CABLEGNOSIS Publication in IEEE –Power Cable Ageing Classification Research
As part of the project’s dissemination activities, CABLEGNOSIS researchers (Mohsen Abdolahi, Wenjuan Song and Mohammad Yazdani-Asrami), from the “Propulsion, Electrification and Superconductivity” group, Jamse Watt school of engineering, University of Glasgow, United Kingdom, published a conference paper titled as “ML-Assisted Ageing Classification of XLPE Power Cables using an Adaptive Neuro-Fuzzy Inference System” in IEEE Xplore on 11 November 2025.

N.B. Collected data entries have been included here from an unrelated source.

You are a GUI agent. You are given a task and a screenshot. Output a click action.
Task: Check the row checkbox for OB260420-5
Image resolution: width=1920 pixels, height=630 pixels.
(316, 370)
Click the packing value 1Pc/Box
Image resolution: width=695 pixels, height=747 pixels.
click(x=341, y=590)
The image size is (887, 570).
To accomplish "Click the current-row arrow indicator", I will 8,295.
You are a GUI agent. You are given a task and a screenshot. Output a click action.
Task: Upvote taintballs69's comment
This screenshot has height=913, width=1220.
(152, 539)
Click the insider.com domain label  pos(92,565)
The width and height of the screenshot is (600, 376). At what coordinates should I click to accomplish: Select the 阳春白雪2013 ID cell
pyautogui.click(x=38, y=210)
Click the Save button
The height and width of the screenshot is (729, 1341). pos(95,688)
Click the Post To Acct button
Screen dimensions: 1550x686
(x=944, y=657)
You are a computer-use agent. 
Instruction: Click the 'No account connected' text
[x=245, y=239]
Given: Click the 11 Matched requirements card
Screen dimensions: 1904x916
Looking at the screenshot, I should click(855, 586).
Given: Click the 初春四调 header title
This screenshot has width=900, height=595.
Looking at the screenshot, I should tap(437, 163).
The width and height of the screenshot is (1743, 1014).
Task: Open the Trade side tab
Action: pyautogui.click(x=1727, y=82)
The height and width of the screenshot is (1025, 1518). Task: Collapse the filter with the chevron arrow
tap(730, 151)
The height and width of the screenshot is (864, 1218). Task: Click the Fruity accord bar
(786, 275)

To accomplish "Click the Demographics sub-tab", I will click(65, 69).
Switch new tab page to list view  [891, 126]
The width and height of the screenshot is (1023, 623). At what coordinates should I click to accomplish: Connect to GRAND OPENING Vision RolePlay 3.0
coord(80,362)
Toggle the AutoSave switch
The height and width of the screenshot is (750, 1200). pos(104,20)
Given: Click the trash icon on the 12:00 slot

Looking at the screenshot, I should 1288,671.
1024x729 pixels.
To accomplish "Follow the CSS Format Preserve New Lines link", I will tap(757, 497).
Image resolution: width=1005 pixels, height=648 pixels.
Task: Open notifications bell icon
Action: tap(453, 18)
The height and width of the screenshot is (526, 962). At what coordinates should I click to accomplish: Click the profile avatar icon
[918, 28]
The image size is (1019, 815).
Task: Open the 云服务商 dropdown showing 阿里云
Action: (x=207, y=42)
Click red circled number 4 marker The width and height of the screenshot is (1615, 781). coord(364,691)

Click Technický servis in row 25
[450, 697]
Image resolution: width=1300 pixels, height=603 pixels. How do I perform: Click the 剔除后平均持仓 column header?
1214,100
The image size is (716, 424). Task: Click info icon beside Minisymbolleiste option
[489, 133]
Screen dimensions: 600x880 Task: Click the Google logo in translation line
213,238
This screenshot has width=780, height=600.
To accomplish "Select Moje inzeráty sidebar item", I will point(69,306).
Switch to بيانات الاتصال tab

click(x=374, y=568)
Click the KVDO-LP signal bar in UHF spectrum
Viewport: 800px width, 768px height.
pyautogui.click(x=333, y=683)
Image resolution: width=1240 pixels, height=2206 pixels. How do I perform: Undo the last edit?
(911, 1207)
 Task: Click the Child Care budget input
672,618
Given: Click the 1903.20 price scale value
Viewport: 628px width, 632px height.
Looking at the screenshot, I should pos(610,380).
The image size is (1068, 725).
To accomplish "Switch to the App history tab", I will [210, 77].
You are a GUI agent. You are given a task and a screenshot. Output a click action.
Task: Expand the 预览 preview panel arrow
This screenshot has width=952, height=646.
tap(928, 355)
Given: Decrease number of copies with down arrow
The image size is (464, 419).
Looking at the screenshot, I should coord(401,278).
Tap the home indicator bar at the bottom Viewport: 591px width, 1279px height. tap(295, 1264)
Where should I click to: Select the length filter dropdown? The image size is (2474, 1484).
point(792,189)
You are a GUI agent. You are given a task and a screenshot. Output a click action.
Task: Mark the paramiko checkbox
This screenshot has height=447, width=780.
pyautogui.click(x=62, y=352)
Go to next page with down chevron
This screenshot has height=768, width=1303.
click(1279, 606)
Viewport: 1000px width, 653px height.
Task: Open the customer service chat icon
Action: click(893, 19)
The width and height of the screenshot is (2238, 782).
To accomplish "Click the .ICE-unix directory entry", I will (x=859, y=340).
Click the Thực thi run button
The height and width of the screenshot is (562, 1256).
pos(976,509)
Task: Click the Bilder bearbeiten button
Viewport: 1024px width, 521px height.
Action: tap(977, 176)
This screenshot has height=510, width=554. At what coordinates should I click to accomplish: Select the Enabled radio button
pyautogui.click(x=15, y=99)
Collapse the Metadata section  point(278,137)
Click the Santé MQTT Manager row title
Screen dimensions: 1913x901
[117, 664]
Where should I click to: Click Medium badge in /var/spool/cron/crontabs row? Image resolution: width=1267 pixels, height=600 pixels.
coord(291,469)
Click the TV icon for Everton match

The ageing of XLPE cable insulation reduces transmission and distribution reliability, while traditional statistical and empirical models fail to capture its nonlinear, multi-stress ageing behaviour. Our study develops an machine learning-based (namely ANFIS) model to classify the health index of aged XLPE cables, with parameters optimised through sensitivity analysis and performance assessed using commonly-used evaluation metrics. The proposed model in this conference paper, learned ageing patterns and accurately predicted health indices for unlabelled and historical data, demonstrating strong generalisation capability. Moreover, ANFIS provides interpretable rule-based outputs that support expert decision-making. ANFIS effectively handled nonlinear input relationships and achieved classification accuracy well-above 98%. The advances offered by the research in this paper is well-aligned with the objectives of the CABLEGNOSIS project.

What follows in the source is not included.